Dear JMM, To make sure we're focusing on the bugs that affect our users today, LibreOffice QA is asking bug reporters and confirmers to retest open, confirmed bugs which have not been touched for over a year. There have been thousands of bug fixes and commits since anyone checked on this bug report. During that time, it's possible that the bug has been fixed, or the details of the problem have changed. We'd really appreciate your help in getting confirmation that the bug is still present. If you have time, please do the following: Test to see if the bug is still present with the latest version of LibreOffice from https://www.libreoffice.org/download/ If the bug is present, please leave a comment that includes the information from Help - About LibreOffice. If the bug is NOT present, please set the bug's Status field to RESOLVED-WORKSFORME and leave a comment that includes the information from Help - About LibreOffice. Please DO NOT Update the version field Reply via email (please reply directly on the bug tracker) Set the bug's Status field to RESOLVED - FIXED (this status has a particular meaning that is not appropriate in this case) If you want to do more to help you can test to see if your issue is a REGRESSION. To do so: 1. Download and install oldest version of LibreOffice (usually 3.3 unless your bug pertains to a feature added after 3.3) from http://downloadarchive.documentfoundation.org/libreoffice/old/ 2. Test your bug 3. Leave a comment with your results. 4a. If the bug was present with 3.3 - set version to 'inherited from OOo'; 4b. If the bug was not present in 3.3 - add 'regression' to keyword Feel free to come ask questions or to say hello in our QA chat: https://kiwiirc.com/nextclient/irc.freenode.net/#libreoffice-qa Thank you for helping us make LibreOffice even better for everyone! Warm Regards, QA Team MassPing-UntouchedBug
I suggest to close it NOTABUG. This is something about wrong expectations. OP expects that when pasting, the text has the same encoding as when it's copied in original program.

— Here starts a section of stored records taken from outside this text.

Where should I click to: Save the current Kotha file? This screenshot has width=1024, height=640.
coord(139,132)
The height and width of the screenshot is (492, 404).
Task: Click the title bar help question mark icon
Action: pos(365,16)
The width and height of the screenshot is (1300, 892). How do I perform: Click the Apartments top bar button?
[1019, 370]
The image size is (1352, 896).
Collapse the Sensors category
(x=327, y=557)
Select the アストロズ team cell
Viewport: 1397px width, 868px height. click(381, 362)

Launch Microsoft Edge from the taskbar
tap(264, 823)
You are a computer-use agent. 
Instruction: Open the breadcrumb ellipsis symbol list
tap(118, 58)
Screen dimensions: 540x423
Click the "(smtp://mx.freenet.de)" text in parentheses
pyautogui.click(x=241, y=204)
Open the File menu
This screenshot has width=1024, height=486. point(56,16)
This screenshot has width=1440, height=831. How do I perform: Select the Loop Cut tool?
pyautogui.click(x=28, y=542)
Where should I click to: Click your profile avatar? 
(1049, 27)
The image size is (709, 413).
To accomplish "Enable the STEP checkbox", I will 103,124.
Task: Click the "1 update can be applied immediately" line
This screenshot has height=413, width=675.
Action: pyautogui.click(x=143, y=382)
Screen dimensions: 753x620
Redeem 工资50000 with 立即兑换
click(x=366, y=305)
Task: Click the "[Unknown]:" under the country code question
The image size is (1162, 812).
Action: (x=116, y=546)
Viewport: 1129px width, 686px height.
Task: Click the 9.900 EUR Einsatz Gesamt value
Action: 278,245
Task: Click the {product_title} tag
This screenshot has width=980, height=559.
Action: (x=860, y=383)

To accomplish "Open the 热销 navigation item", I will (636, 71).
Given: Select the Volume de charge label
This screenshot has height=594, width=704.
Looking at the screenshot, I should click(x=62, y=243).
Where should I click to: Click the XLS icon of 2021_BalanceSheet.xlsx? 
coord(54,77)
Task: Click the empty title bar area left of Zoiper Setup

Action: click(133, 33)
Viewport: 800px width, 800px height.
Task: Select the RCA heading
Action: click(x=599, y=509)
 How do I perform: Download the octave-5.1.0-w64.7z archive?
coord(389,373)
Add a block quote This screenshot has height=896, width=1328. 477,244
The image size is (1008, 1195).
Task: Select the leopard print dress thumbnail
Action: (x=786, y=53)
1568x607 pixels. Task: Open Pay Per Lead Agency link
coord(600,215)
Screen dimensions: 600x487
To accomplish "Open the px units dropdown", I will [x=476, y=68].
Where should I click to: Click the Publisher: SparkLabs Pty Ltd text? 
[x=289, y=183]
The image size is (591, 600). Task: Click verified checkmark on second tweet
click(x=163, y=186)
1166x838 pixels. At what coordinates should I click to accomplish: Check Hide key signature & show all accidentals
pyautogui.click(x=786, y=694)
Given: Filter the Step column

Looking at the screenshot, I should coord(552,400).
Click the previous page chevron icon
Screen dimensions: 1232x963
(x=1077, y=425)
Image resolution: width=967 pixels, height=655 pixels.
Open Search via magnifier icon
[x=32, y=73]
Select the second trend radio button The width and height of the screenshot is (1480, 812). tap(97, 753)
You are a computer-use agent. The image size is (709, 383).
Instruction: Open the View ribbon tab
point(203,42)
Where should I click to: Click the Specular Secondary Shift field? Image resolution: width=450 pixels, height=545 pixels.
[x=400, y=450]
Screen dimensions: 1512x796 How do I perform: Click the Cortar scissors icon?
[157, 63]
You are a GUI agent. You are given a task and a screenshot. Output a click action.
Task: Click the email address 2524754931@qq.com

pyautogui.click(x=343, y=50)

But that's incorrect, as himajin100000 and Regina rightfully note in comment 7 and comment 9. The expectation that changing UTF-16 to UTF-8 on paste (step 5 in comment 0) would result in "correct" behaviour is also wrong, and step 6 shows that. The bottom line in the description was: > If you don't touch anything and the text doesn't include any UTF-8 character > combinations which translate to an UTF-16 character, nothing happens. > However until I noticed this problem, sometimes I had strange characters in > my text imports, which might have been caused by this problem. I can't provide > any specific text string to trigger that problem but I am pretty sure it exists. ... which is mixing two completely unrelated things: OP has some unspecified problem, and suspects that it has something with the observed inconsistencies between OP's expectations and the correct behaviour. The real problem is completely unrelated.
Thanks, let's close